■ AIM OF THE EXERCISE
Reproduce every line from the one containing "1624x522 pixels. How" through the one containing "pyautogui.click(x=55, y=1306)", inclusive, with the requests kept. Multiply each click coordinate in the answers by 0.2 and round to whole numbers, with halves rounding up.
◆ ◆ ◆ ◆ ◆ ◆ ◆
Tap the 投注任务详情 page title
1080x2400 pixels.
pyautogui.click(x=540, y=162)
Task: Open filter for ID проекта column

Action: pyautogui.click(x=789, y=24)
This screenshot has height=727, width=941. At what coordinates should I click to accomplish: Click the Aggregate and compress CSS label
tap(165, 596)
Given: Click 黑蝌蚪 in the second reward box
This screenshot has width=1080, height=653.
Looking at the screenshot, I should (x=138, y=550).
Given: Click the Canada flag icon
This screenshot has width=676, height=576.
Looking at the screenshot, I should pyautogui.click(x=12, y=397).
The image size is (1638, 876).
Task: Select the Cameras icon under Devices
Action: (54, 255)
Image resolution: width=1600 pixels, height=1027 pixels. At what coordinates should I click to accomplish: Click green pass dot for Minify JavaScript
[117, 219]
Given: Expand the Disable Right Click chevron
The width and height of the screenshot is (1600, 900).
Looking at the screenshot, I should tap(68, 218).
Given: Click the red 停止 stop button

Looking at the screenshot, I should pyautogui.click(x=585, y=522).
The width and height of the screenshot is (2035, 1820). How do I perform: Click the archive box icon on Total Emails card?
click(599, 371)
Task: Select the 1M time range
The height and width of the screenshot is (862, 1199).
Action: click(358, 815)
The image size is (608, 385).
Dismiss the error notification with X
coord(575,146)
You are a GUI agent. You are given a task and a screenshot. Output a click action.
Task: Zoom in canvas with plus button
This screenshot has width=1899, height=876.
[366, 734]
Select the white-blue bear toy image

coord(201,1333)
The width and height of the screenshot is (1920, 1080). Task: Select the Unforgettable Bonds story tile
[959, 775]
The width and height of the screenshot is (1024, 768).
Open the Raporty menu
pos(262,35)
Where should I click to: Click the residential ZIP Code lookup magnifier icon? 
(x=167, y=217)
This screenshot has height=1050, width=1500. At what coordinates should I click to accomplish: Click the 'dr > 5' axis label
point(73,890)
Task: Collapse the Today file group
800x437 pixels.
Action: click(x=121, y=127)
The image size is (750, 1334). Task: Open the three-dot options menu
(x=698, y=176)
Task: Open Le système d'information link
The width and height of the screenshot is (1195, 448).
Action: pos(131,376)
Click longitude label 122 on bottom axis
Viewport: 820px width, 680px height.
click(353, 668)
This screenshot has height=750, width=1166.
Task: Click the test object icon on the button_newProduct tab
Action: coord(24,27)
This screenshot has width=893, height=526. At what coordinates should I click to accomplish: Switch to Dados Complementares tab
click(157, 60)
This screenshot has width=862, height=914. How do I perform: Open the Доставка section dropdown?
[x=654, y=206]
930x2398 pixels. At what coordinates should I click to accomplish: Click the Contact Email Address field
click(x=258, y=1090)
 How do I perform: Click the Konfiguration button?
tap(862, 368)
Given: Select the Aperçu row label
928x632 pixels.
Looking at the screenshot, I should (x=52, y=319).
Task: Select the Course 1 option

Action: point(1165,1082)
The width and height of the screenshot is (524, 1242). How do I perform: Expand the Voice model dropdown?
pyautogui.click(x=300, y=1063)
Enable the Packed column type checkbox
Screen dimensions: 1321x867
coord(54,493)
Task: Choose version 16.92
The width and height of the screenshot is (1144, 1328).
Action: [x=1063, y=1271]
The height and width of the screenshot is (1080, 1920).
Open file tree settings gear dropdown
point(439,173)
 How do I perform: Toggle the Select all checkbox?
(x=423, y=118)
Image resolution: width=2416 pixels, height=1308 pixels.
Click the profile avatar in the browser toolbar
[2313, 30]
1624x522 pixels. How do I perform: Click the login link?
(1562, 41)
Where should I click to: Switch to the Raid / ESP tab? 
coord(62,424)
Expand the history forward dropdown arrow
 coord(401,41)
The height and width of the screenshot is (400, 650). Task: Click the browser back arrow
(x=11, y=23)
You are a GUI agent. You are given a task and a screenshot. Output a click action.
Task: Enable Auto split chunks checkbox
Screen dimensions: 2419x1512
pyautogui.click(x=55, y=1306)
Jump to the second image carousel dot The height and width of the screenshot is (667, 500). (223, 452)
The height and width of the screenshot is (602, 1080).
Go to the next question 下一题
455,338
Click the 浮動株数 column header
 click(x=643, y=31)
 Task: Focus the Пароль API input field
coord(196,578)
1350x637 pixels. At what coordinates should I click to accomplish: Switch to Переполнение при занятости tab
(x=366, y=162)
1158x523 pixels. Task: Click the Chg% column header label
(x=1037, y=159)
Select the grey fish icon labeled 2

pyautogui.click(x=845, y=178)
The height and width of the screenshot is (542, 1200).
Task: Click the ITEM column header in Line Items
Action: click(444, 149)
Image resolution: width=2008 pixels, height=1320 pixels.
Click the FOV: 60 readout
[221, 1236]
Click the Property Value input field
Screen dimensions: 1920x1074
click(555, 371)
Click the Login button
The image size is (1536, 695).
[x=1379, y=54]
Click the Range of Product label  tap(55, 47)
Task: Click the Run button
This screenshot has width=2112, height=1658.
◆ ◆ ◆ ◆ ◆ ◆ ◆
■ OUTPUT
1624x522 pixels. How do I perform: Click the login link?
(312, 8)
Where should I click to: Switch to the Raid / ESP tab? 
coord(12,85)
Expand the history forward dropdown arrow
 coord(80,8)
The height and width of the screenshot is (400, 650). Task: Click the browser back arrow
(x=2, y=5)
You are a GUI agent. You are given a task and a screenshot. Output a click action.
Task: Enable Auto split chunks checkbox
Screen dimensions: 2419x1512
pyautogui.click(x=11, y=261)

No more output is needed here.